Миссис Герхардт уже сжимала в ладонях фартук, поддавшись своей привычке его скручивать, нервничая. Она попыталась призвать достаточно храбрости, чтобы все объяснить, но страх и отчаяние победили, она подняла фартук к глазам и расплакалась.

Герхардт уставился на нее и поднялся на ноги. Лицом он чем-то напоминал Кальвина – довольно острые черты и желтоватая кожа, следствие возраста и постоянной работы под дождем и ветром. Если он сильно удивлялся или злился, в глазах загорался огонек. Будучи чем-то обеспокоен, он зачастую отбрасывал рукой волосы со лба и почти непременно начинал расхаживать по комнате. Но сейчас он выглядел встревоженным и пугающим.

– Что ты такое говоришь? – спросил он по-немецки жестким и напряженным голосом. – Случилось несчастье… неужели кто-то… – Герхардт запнулся и вскинул вверх руку. – Почему ты молчишь? – воскликнул он.

– Я и подумать не могла, – продолжила миссис Герхардт, донельзя перепуганная, развивать собственную мысль, – что с ней такое может случиться.
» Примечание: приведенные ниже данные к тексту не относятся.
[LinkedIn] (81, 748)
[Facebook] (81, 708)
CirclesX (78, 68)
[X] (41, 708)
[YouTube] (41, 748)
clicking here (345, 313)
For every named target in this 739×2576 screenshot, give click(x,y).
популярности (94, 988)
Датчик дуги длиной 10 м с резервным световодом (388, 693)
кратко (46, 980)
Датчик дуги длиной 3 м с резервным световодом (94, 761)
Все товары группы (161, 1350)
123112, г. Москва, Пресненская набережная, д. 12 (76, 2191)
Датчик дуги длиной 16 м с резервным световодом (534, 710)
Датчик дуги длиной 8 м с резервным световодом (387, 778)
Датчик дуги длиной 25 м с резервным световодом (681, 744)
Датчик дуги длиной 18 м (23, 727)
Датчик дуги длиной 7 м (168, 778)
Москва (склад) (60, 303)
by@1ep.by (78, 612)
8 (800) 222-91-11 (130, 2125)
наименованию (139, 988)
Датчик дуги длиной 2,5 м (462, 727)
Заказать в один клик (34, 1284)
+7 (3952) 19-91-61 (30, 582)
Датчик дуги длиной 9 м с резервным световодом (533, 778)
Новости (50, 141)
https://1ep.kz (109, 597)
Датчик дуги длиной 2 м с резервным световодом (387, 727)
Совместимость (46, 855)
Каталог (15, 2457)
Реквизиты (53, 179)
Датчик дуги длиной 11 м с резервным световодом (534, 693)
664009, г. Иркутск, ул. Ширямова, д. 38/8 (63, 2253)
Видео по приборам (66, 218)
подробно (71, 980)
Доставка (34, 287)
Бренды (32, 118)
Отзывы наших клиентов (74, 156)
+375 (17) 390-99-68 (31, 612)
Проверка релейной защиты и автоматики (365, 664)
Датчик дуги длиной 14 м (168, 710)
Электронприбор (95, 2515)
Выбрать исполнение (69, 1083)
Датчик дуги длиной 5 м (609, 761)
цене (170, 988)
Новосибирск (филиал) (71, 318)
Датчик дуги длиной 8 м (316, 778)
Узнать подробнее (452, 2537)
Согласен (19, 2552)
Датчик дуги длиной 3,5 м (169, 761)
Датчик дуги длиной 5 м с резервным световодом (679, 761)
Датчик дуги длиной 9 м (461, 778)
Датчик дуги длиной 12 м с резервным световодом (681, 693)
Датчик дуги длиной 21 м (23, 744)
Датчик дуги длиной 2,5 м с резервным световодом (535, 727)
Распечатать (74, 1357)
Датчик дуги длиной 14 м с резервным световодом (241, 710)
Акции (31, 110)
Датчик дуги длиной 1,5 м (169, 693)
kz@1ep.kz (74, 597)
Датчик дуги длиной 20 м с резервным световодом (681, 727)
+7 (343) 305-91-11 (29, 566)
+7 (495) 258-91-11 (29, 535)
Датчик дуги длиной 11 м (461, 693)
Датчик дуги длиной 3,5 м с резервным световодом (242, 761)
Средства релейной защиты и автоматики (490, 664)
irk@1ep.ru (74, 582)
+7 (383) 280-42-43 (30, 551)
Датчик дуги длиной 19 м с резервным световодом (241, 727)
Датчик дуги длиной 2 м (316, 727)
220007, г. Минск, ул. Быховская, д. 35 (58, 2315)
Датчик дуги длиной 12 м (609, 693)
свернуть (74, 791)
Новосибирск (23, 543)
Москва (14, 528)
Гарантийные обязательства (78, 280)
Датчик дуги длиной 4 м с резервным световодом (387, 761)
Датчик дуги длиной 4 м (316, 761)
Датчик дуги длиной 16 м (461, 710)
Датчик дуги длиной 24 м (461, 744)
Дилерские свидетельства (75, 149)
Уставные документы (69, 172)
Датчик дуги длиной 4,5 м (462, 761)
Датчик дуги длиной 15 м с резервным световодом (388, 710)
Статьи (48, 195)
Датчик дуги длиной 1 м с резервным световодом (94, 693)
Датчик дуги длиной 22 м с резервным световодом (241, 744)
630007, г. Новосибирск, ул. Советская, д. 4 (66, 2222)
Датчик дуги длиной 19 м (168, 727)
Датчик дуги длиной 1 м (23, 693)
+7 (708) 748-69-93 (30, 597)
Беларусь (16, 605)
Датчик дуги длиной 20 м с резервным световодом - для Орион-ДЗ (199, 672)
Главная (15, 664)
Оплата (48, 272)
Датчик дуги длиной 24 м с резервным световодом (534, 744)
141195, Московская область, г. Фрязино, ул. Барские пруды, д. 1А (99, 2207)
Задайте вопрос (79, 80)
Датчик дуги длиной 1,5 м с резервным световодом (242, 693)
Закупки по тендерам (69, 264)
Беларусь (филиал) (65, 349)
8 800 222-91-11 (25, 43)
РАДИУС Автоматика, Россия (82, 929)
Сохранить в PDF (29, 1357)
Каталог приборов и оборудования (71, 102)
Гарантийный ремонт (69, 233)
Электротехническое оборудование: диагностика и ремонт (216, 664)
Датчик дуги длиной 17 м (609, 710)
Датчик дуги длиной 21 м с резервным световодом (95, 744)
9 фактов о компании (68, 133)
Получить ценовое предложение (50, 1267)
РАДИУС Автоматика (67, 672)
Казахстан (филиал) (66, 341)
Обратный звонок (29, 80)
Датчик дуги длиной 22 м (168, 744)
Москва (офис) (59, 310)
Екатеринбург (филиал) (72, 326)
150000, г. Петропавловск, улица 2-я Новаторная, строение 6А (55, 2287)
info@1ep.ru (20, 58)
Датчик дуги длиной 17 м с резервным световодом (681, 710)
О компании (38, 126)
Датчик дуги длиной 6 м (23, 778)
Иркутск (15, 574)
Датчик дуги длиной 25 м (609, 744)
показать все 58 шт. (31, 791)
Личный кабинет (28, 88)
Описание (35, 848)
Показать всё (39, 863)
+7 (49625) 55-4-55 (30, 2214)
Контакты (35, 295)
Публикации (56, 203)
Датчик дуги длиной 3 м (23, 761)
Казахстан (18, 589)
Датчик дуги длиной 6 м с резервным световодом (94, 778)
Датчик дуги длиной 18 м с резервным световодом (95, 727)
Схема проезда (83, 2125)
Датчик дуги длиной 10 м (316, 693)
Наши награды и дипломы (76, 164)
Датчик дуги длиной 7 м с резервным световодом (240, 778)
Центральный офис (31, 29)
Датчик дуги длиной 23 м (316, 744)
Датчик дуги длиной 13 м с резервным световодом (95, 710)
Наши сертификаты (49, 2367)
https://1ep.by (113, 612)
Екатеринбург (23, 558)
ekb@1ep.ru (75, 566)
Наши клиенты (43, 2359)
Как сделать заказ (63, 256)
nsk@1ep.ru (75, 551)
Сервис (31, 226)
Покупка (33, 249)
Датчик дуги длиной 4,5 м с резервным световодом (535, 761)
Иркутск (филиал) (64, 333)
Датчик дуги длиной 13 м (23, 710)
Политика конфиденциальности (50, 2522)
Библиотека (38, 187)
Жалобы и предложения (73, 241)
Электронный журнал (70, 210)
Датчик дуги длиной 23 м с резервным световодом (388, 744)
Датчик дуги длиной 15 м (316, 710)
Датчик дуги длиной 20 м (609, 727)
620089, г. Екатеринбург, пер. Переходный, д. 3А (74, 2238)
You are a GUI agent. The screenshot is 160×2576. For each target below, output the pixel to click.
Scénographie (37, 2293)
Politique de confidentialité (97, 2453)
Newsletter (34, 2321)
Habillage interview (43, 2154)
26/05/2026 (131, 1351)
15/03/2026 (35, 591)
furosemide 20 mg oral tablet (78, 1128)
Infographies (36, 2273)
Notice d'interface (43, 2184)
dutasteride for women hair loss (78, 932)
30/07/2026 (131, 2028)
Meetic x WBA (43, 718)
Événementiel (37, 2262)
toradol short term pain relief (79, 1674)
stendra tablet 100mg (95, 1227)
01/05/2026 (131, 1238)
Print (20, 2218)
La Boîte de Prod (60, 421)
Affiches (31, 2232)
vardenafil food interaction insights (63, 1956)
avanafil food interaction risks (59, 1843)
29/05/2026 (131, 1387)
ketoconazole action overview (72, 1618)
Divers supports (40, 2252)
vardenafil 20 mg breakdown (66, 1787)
Такая хорошая девочка была. Ах, как же он мог ее испортить? – заключила в итоге она.

– Разрази меня гром! – заорал Герхардт, давая выход буре чувств. – Я так и знал! Брандер! Ага! Этот твой благородный человек! Ты ей позволяла из дома по ночам выходить, на коляске кататься, по улицам разгуливать – и вот чем кончилось. Я так и знал. Силы небесные!..

Он оставил драматическую позу и принялся бешено расхаживать по узенькой комнате, от одной стены к другой, как загнанный в клетку зверь.